== Goals ==
A – Transcribe the passage of the H-1B visa lottery article from "The H-1B has" up to and including "has not stopped.", word for word.
B – Go on with the H-1B visa lottery article from the point at which it stops.

== Document segment ==
_____

Winning a lottery is supposed to lead to financial freedom, but unlike the picture suggests, the prize isn’t cash when it comes to the H-1B lottery. For students, the prize is finally ditching that 4-year ramen diet in hopes of starting at the bottom and grinding their way to the top. For the skilled immigrants abroad, it’s like applying to Hogwarts, but instead of magic wands, they’re armed with degrees, pay stubs, and an immigration lawyer on speed dial. It’s America officially saying to non-citizens, “We love your talent, but please fight 300,000 others in a paperwork battle royale for 85,000 spots!”
The H-1B has had an annual visa quota since 1990 when the category was first created.[1] Known as the “CAP”, the current annual limit is 65,000 visas available for those with a bachelor’s degree; and 20,000 visas for U.S. master’s or doctorate degree holders by foreign professionals who have graduated from a U.S. university.[2]
When the demand for IT services started to skyrocket, 2007 saw the first time there were more H-1B filings than the combined total of 85,000 available visas within days cases were permitted to be filed. By the end of the first 5 days of the filing period, the CAP was reached for fiscal year 2008.[3]
Ever since, the jockeying for H-1B visas has not stopped.
Until 2020, the system was a mad rush to prepare H-1B cases, in full, and have them reach USCIS offices on April 1[4] – the first day H-1B cases are permitted to be filed, which is six months prior to the start of the government’s fiscal year on October 1 – for the inevitable CAP being reached within days of the filing period opening up.
When it occurred, H-1B petitions would undergo a random computer-generated process to select the filings that would be processed … hence the “lottery.” Petitions not selected were returned to sender.
Though the random computer-generated “lottery” remains, USCIS now uses a registration process for beneficiaries to be entered into the lottery for its limited number of H-1B visas. Each year USCIS announces a registration period, a timeframe prior to April 1, during which U.S. employers must pay a fee to submit their basic information and limited information about the foreigner for whom they intend to file an H-1B petition. Thus, simplifying and eliminating the old paper-heavy, burdensome frenzy and making it more cost efficient for companies.
Arguably, the popularity of this visa lies in the fact that it is the easiest and only mechanism U.S. employers have to hire foreign workers without strings attached such as a nationality requirement for TNs, work abroad prerequisites for L-1s, or a lengthy labor market test for some employment-based categories.
The H-1B is a non-immigrant visa that allows U.S. employers to hire foreign nationals in speciality occupations.

_____

== Data block ==
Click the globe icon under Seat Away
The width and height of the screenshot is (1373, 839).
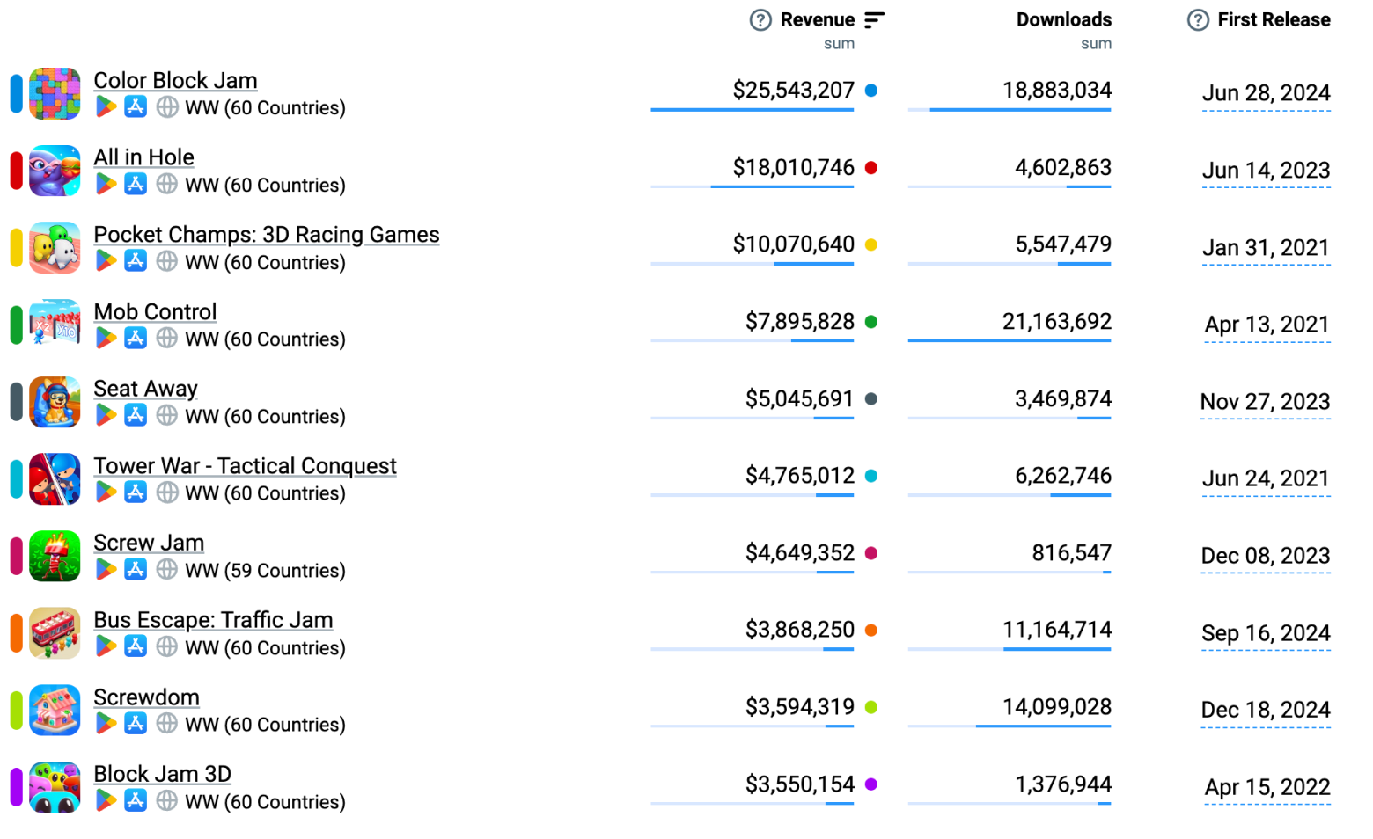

_____

== In response ==
A –
The H-1B has had an annual visa quota since 1990 when the category was first created.[1] Known as the “CAP”, the current annual limit is 65,000 visas available for those with a bachelor’s degree; and 20,000 visas for U.S. master’s or doctorate degree holders by foreign professionals who have graduated from a U.S. university.[2]
When the demand for IT services started to skyrocket, 2007 saw the first time there were more H-1B filings than the combined total of 85,000 available visas within days cases were permitted to be filed. By the end of the first 5 days of the filing period, the CAP was reached for fiscal year 2008.[3]
Ever since, the jockeying for H-1B visas has not stopped.

B –
Of course, the phrase “speciality occupation” has a specific definition, which means that the theoretical and practical application of a body of highly specialized knowledge in fields of human endeavor is required along with the attainment of a bachelor’s degree or higher in a directly related specific specialty for entry into the occupation in the United States.[5]
If you’re having trouble wrapping your head around that mouthful of a legal definition – which believe it or not is the truncated version – think IT whizzes, engineers, doctors, and other highly skilled folks whose resumes could outlift a CrossFitter. Ok, resumes that scream “newbie” qualify too!
U.S. companies often use the H-1B to hire back international students on an internship as well as talent abroad with skills that cannot be found in the United States.
To qualify for an H-1B, the position, the U.S. company, and the foreign national-applicant must each meet certain criteria for the case to be successful.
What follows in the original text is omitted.